Problem details —
Using the records below, quote only the span that opens with the line containing "Blogger (862, 2146)" and closes with the line containing "[Share to X] (789, 1092)", exactly and inclusively.

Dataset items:

▬▬▬

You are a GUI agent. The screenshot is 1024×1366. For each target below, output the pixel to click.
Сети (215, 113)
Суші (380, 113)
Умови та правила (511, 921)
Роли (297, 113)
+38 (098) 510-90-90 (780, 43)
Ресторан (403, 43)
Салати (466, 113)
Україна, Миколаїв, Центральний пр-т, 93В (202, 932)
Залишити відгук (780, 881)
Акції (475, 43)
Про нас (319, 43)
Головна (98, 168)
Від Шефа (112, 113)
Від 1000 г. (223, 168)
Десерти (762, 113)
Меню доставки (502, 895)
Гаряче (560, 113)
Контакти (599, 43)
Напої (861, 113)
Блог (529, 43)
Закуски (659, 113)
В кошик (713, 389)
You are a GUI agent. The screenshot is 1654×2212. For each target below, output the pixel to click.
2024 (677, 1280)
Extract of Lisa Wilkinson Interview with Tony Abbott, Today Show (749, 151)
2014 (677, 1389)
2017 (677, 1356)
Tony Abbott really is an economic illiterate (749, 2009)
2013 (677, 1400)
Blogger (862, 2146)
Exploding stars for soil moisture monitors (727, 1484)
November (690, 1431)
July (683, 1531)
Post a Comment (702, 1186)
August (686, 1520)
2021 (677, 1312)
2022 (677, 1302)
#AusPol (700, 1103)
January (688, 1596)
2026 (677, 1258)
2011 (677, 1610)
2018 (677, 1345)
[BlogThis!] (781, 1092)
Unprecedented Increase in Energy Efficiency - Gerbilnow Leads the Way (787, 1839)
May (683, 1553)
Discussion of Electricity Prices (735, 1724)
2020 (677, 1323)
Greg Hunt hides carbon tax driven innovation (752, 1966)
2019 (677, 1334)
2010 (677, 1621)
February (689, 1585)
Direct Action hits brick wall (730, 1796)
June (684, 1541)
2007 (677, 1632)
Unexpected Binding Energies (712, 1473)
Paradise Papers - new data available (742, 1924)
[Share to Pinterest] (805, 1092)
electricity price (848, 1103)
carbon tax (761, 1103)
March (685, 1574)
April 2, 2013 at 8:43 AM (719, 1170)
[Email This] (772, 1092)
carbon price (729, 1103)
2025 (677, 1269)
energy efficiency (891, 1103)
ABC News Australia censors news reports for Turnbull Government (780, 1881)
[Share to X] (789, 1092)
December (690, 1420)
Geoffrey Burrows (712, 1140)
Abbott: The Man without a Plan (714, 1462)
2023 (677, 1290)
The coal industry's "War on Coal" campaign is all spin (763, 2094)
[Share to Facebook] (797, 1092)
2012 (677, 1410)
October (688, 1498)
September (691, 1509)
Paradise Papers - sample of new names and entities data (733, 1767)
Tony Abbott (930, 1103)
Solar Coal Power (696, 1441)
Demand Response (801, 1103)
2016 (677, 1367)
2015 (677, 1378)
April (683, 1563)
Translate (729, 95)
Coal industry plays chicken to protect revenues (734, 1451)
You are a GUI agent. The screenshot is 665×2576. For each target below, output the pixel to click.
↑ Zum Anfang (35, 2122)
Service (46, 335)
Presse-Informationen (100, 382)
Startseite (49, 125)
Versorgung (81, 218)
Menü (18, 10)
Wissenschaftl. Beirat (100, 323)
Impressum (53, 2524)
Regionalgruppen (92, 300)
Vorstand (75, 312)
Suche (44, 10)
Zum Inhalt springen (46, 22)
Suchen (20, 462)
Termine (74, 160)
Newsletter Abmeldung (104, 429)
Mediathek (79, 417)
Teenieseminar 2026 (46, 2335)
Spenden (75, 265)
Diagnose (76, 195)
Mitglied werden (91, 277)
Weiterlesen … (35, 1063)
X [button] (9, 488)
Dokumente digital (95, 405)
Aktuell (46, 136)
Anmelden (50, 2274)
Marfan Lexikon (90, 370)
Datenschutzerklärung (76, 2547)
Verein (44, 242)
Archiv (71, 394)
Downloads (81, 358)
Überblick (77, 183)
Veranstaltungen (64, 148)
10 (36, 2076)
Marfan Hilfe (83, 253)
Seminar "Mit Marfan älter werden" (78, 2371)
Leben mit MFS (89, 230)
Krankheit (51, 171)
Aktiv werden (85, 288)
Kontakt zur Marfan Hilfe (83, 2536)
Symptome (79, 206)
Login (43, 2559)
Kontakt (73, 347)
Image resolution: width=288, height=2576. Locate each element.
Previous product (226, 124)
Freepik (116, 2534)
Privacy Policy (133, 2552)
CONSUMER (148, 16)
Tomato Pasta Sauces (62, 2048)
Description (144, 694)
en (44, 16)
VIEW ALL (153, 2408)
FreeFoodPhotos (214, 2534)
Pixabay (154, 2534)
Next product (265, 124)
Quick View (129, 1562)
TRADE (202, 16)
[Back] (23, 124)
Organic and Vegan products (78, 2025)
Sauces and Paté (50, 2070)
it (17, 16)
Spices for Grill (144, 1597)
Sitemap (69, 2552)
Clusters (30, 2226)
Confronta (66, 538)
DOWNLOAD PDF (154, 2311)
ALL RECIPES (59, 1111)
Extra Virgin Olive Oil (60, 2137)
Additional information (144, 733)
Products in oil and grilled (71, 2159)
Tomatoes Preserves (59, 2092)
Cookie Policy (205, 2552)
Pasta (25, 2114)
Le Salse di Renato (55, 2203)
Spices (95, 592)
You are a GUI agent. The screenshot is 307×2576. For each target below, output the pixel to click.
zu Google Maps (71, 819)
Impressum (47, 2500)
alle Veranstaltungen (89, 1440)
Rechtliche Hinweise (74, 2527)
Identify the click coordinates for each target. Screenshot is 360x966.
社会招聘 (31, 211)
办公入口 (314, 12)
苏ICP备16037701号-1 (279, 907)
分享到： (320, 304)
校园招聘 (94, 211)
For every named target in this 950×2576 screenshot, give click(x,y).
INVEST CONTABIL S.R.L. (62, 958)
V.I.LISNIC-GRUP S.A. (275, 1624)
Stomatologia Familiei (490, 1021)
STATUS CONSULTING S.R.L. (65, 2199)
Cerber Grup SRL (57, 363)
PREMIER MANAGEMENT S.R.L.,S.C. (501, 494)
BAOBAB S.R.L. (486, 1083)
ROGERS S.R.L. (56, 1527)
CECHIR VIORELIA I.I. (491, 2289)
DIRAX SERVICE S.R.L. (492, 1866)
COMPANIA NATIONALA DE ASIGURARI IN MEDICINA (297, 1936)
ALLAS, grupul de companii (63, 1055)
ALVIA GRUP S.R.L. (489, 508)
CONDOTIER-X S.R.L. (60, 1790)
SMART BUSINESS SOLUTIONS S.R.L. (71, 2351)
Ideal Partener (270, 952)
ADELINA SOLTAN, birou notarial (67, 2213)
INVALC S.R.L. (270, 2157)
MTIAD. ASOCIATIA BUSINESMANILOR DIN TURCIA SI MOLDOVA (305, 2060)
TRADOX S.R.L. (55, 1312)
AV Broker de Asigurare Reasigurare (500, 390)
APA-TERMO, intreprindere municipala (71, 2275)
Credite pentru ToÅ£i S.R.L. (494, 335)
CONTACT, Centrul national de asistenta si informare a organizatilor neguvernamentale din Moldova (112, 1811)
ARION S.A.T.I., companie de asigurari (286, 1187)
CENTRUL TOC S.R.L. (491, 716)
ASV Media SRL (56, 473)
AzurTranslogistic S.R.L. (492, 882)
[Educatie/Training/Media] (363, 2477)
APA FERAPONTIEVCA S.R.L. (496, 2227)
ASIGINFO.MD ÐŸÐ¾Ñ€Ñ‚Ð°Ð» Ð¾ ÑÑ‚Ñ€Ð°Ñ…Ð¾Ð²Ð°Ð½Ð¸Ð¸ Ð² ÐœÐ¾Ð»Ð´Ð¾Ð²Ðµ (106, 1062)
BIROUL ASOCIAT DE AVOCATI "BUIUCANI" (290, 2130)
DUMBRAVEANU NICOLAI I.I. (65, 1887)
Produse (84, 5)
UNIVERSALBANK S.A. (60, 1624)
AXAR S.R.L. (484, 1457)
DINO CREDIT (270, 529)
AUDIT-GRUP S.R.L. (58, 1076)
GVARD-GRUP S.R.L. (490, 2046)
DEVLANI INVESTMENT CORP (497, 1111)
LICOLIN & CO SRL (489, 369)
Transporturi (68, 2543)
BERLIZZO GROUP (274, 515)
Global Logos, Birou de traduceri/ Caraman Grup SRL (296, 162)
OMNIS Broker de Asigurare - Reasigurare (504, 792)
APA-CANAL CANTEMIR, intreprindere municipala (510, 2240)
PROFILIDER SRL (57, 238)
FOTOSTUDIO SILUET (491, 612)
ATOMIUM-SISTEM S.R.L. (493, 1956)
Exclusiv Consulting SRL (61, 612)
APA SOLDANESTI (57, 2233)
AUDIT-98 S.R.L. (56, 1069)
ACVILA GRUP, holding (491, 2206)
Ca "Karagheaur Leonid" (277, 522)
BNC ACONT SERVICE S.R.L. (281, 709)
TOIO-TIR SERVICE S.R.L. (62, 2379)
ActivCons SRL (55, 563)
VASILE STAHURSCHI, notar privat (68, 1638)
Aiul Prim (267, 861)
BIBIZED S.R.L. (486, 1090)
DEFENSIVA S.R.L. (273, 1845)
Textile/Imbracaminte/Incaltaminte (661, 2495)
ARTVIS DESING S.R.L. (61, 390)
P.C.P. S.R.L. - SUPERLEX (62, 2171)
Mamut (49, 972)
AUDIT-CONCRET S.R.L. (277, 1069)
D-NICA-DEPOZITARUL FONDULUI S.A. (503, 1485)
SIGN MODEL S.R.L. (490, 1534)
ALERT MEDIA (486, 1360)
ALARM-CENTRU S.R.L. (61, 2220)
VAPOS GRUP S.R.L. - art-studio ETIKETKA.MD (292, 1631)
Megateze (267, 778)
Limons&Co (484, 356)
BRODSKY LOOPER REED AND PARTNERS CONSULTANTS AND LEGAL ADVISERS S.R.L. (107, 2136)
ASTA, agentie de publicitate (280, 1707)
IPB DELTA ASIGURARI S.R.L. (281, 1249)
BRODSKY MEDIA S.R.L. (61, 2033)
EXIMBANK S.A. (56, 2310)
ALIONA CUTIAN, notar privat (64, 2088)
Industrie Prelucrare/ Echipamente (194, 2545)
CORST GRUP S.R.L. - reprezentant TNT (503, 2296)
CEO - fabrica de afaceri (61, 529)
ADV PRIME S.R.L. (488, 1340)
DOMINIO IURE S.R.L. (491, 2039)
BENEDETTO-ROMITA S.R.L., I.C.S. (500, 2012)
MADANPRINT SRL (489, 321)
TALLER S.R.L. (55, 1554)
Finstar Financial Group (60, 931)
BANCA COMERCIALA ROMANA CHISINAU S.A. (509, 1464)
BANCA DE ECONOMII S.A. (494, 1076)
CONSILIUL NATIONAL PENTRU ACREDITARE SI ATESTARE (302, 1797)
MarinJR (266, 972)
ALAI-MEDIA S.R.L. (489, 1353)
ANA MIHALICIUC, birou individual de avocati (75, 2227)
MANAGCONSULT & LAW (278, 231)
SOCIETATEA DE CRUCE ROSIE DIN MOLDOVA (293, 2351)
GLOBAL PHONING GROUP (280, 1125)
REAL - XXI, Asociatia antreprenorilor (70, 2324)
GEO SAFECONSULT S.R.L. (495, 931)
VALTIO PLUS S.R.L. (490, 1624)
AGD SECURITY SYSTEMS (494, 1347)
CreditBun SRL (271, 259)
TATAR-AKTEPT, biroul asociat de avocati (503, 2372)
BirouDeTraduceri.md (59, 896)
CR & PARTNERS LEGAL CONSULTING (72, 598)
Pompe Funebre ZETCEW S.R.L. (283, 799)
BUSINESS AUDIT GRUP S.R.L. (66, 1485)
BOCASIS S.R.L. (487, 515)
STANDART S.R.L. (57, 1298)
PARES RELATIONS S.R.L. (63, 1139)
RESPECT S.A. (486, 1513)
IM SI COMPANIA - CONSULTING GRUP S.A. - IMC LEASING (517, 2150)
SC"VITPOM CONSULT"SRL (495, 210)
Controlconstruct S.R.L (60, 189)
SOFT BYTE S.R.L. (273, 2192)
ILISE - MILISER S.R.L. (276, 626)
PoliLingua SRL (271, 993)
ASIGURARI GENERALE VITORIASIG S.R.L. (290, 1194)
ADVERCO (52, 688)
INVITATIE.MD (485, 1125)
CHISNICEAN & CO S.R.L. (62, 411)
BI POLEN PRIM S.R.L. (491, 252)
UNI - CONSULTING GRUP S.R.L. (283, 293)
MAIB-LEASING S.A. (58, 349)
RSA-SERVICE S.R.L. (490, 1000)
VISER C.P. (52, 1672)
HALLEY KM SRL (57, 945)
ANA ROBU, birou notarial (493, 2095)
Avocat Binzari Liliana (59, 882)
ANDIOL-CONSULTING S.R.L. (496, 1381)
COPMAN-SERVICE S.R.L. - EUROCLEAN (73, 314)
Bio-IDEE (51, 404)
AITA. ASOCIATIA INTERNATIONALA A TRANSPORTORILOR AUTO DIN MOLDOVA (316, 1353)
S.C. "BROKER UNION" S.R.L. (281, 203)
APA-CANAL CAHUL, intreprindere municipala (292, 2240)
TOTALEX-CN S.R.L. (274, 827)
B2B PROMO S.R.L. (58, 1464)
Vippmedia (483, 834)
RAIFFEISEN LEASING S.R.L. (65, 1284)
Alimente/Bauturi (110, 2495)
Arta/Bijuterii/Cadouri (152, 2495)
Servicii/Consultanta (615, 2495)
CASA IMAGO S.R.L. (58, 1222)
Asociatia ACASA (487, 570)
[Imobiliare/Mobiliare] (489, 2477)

▬▬▬

Task answer —
Blogger (862, 2146)
Exploding stars for soil moisture monitors (727, 1484)
November (690, 1431)
July (683, 1531)
Post a Comment (702, 1186)
August (686, 1520)
2021 (677, 1312)
2022 (677, 1302)
#AusPol (700, 1103)
January (688, 1596)
2026 (677, 1258)
2011 (677, 1610)
2018 (677, 1345)
[BlogThis!] (781, 1092)
Unprecedented Increase in Energy Efficiency - Gerbilnow Leads the Way (787, 1839)
May (683, 1553)
Discussion of Electricity Prices (735, 1724)
2020 (677, 1323)
Greg Hunt hides carbon tax driven innovation (752, 1966)
2019 (677, 1334)
2010 (677, 1621)
February (689, 1585)
Direct Action hits brick wall (730, 1796)
June (684, 1541)
2007 (677, 1632)
Unexpected Binding Energies (712, 1473)
Paradise Papers - new data available (742, 1924)
[Share to Pinterest] (805, 1092)
electricity price (848, 1103)
carbon tax (761, 1103)
March (685, 1574)
April 2, 2013 at 8:43 AM (719, 1170)
[Email This] (772, 1092)
carbon price (729, 1103)
2025 (677, 1269)
energy efficiency (891, 1103)
ABC News Australia censors news reports for Turnbull Government (780, 1881)
[Share to X] (789, 1092)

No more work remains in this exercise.